◆ INSTRUCTIONS TO FOLLOW
Rewrite every line of the listing from its beginning up to and including the line containing "tap(160, 493)", adding 140 to each coordinate given in the answers and leaving all other text unchanged.
•••
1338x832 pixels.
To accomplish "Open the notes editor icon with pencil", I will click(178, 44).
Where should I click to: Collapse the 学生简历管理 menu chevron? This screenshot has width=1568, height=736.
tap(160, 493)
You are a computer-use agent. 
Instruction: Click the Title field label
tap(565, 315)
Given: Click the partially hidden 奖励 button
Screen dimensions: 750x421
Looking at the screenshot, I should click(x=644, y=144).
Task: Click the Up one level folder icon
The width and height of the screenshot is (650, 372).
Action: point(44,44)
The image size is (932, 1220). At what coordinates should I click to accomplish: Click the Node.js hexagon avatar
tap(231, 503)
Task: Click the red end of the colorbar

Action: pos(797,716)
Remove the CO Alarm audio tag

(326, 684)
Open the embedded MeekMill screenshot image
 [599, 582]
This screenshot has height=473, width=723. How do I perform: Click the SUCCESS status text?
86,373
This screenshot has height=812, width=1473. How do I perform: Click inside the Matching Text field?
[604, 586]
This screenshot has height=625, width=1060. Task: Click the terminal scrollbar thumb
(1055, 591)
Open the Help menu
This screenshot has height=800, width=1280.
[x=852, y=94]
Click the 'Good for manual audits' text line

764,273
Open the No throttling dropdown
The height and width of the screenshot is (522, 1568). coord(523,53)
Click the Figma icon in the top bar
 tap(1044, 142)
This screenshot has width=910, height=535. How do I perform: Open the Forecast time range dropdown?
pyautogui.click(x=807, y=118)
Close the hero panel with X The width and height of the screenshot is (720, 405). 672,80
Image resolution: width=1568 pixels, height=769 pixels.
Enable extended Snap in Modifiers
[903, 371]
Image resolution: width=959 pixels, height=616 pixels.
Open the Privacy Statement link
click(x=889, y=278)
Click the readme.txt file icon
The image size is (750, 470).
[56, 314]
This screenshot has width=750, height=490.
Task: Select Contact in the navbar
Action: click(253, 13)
•••
◆ FINAL RESULT
1338x832 pixels.
To accomplish "Open the notes editor icon with pencil", I will click(318, 184).
Where should I click to: Collapse the 学生简历管理 menu chevron? This screenshot has width=1568, height=736.
tap(300, 633)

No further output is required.